Forced Alignment using MAUS

We have now successfully set up a pipeline for forced segment alignment for our audio data in DoReCo using MAUS (Munich Automatic Segmentation), a service provided by our partner, the Bayerisches Archiv für Sprachsignale.

Forced alignment is a technique that automatically aligns segments (speech sounds, as given in transcription files) to acoustic events in a signal. Major sound classes such as vowels, glides, and fricatives each have their own acoustic fingerprint by which they can be identified in a continuous flow of speech by the MAUS software. MAUS’s forced alignment algorithm is trained on large sets of manually annotated data to learn which acoustic patterns correspond to different sounds such as [p], [s], and [a].

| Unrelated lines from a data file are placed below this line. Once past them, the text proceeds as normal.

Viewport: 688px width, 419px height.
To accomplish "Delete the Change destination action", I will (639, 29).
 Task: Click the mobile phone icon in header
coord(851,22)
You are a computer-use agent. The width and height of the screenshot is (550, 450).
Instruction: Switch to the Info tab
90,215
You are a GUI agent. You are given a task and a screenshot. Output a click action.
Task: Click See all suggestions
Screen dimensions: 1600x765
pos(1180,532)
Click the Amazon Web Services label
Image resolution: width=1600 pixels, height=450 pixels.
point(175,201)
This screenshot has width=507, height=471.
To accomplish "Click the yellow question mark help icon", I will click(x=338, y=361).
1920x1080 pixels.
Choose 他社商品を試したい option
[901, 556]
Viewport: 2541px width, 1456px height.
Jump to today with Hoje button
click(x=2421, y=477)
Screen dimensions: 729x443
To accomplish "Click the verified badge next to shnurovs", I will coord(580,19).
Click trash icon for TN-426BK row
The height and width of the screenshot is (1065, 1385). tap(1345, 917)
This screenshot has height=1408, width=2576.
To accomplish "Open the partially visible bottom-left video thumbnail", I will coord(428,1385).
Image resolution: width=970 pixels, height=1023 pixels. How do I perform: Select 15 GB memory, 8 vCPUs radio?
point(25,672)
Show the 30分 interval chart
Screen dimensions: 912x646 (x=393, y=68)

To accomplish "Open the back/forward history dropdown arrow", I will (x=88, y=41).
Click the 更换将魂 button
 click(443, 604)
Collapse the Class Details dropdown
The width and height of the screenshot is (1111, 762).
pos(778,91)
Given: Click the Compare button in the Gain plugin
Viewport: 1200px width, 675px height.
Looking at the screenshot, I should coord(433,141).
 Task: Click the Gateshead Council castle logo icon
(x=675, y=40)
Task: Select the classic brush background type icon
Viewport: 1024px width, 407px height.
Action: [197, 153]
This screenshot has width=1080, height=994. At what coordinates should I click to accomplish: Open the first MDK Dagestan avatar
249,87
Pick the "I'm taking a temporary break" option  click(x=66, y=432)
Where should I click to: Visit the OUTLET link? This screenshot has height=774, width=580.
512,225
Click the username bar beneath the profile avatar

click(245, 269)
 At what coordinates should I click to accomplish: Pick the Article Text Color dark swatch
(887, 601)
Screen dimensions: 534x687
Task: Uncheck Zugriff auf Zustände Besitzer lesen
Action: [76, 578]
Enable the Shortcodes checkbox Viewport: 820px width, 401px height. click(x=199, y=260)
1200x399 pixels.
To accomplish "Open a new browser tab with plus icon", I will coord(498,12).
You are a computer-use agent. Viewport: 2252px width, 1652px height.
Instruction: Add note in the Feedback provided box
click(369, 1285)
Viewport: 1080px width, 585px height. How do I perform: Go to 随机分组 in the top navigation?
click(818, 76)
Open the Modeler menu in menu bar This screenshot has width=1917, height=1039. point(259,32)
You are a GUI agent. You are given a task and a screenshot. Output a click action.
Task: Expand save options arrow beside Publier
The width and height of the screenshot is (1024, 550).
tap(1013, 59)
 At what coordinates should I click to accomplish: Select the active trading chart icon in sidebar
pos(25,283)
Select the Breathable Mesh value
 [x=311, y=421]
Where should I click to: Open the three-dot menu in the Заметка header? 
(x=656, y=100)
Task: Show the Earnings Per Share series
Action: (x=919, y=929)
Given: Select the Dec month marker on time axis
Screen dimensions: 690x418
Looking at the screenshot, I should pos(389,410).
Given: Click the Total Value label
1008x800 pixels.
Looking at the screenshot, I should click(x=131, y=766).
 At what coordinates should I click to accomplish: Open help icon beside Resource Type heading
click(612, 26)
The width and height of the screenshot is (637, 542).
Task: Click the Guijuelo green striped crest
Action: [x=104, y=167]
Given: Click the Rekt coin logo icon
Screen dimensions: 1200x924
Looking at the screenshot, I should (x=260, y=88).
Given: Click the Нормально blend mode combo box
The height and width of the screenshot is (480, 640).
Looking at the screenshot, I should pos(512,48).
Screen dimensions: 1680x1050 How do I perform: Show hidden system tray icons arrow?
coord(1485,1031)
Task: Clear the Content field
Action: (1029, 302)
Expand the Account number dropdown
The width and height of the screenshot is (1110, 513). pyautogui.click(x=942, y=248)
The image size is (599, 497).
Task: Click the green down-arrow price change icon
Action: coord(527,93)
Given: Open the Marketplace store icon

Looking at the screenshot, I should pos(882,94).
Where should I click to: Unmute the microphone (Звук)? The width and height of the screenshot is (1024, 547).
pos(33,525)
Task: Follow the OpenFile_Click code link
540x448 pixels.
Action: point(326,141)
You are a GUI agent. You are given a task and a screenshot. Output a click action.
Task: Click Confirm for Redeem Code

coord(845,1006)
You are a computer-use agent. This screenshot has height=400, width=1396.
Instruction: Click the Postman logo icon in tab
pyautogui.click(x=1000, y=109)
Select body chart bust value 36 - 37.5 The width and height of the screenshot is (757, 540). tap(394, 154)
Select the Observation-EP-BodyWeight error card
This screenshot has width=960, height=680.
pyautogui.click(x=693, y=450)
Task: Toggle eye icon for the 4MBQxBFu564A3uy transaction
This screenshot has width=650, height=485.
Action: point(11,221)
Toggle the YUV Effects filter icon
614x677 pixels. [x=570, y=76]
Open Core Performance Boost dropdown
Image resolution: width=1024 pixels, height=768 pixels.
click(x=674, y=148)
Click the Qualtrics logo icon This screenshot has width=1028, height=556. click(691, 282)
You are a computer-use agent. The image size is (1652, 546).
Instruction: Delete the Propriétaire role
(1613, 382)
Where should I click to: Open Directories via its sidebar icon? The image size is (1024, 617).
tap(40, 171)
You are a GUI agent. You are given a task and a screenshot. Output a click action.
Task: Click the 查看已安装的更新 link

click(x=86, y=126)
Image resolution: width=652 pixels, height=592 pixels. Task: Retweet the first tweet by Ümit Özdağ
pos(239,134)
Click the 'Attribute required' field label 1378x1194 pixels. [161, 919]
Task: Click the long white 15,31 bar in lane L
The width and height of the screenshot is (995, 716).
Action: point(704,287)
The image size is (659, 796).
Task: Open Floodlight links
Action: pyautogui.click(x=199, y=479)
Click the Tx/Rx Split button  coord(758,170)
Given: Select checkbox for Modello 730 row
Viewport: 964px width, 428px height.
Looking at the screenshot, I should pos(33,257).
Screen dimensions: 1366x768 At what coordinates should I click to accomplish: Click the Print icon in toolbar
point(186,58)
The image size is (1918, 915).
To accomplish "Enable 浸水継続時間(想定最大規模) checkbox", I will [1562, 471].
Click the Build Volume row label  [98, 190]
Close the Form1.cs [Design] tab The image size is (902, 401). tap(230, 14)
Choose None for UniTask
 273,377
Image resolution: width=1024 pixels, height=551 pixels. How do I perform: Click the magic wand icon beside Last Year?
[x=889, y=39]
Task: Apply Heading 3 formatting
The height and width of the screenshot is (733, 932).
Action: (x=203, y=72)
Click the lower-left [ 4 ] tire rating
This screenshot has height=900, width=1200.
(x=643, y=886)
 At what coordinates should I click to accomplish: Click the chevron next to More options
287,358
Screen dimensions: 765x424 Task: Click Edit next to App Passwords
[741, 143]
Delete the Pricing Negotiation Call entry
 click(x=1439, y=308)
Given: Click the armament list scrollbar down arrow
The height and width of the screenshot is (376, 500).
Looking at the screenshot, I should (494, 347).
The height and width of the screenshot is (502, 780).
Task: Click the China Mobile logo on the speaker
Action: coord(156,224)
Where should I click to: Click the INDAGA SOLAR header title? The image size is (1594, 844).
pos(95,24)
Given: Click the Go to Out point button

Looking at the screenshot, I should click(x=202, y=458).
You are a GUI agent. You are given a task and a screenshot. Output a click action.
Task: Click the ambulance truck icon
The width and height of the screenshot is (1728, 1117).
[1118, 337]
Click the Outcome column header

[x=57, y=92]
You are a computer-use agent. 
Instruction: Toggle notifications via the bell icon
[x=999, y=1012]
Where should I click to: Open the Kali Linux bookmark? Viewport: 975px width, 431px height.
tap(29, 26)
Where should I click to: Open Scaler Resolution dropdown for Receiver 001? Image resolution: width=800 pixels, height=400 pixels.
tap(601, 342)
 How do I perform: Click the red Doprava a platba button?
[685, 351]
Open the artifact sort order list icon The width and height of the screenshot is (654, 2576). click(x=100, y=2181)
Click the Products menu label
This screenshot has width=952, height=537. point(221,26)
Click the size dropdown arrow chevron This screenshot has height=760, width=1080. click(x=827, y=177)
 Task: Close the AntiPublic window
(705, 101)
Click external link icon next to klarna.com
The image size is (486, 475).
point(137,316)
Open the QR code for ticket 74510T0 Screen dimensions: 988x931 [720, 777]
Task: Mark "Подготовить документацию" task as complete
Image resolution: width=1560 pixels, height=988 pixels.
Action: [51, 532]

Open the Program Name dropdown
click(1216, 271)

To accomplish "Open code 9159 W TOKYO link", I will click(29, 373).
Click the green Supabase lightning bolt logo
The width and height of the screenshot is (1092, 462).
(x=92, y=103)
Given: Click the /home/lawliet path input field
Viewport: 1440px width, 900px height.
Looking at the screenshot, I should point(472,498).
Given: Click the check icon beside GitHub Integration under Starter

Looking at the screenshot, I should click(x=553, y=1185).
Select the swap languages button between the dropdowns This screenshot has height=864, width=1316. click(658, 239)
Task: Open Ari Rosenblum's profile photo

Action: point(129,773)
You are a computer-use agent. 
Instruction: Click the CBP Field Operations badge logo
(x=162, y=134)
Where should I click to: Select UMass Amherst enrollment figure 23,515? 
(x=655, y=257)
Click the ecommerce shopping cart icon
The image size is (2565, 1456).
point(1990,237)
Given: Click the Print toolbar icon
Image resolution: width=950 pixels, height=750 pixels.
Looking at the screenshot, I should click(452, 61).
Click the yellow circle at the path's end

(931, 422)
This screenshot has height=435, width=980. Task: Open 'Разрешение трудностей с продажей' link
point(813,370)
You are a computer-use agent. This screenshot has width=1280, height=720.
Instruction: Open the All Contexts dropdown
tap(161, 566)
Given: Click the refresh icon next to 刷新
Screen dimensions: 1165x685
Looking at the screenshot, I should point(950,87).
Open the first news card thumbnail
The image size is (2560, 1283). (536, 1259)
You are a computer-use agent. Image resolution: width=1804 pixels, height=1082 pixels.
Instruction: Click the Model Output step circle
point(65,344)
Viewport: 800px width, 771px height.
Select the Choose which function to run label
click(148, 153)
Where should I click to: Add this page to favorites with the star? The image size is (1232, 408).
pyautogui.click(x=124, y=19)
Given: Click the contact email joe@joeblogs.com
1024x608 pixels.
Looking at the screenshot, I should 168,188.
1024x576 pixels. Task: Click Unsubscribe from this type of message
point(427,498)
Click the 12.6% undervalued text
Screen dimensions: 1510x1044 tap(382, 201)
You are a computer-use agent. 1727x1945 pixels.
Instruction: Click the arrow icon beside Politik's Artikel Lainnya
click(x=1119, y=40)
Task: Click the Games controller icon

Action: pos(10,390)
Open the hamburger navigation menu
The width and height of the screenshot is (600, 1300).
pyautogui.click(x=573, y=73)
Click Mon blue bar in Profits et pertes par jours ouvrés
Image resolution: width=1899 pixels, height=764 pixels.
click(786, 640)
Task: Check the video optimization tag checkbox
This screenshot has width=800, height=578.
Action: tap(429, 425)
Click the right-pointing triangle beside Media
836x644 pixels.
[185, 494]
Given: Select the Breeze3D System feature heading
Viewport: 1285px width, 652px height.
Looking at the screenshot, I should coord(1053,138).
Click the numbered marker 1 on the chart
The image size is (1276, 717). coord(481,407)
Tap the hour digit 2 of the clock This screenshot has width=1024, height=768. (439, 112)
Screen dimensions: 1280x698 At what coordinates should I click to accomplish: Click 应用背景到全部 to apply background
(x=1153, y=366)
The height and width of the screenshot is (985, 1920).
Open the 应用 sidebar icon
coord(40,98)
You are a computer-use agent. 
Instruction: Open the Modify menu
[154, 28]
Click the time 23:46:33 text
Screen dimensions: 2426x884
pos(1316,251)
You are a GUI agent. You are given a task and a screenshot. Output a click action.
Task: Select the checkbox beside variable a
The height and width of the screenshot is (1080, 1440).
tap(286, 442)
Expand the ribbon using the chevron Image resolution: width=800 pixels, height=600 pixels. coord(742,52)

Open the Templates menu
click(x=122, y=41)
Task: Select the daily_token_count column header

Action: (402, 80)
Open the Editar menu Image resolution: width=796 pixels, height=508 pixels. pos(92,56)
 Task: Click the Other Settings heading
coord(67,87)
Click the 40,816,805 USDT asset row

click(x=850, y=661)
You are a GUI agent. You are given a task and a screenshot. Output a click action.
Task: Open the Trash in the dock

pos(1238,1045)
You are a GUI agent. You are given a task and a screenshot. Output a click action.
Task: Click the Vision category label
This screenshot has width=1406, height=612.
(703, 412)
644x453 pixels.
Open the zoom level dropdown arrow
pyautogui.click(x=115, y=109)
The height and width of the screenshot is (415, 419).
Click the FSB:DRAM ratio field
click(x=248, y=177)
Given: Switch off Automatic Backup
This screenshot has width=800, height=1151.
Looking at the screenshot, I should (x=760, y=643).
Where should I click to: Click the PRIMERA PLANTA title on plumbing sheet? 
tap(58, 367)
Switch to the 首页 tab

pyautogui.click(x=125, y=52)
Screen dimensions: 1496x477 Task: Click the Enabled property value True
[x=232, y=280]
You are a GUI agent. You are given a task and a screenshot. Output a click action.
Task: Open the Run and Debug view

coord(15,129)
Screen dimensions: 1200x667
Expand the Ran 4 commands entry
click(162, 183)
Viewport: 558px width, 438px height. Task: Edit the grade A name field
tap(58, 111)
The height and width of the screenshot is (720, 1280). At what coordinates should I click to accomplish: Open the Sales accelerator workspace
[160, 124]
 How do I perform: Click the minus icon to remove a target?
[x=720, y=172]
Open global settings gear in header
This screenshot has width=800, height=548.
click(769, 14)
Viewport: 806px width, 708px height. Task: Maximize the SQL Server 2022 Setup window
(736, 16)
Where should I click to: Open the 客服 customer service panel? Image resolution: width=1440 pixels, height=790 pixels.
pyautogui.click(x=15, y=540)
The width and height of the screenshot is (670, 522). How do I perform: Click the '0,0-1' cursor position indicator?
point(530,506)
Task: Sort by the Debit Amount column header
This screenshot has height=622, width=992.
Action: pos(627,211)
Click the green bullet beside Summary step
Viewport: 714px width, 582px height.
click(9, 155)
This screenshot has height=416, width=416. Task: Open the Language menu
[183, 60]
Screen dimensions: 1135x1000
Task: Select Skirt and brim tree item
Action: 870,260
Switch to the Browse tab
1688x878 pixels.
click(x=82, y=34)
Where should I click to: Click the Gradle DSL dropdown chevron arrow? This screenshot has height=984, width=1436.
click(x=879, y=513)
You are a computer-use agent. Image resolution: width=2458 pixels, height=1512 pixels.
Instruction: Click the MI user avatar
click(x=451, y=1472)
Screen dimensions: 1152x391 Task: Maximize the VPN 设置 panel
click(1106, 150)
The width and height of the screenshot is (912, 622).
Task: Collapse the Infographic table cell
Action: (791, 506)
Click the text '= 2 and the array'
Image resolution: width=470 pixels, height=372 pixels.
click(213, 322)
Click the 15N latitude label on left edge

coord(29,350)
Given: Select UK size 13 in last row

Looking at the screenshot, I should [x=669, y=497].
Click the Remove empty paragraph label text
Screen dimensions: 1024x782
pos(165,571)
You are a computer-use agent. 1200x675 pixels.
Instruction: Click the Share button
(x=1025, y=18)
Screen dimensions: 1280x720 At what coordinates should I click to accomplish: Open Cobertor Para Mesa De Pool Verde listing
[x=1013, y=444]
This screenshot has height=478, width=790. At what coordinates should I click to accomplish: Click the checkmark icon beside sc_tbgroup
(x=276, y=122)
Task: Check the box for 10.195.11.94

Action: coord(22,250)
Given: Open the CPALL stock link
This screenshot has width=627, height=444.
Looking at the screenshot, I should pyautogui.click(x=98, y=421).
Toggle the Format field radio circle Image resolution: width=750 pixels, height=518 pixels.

For DoReCo, we carry out two rounds of forced alignment: First, we send audio and transcription data that we received from corpus donors to MAUS to get (rough) word alignments. We then manually correct those word boundaries by listening through recordings and inspecting spectrograms. We use these corrected word boundaries as input for a second round of forced alignment, which gives us reliable segment alignments within words.

The figure below illustrates sentence-level alignment (provided by the corpus creator), word-level alignment (created by MAUS and manually corrected by the DoReCo team), and segment alignments in X-SAMPA created by MAUS.

We are using this pipeline now to subsequently add word and segment alignments to all corpora donated to us so far (see Languages), and then to future donations.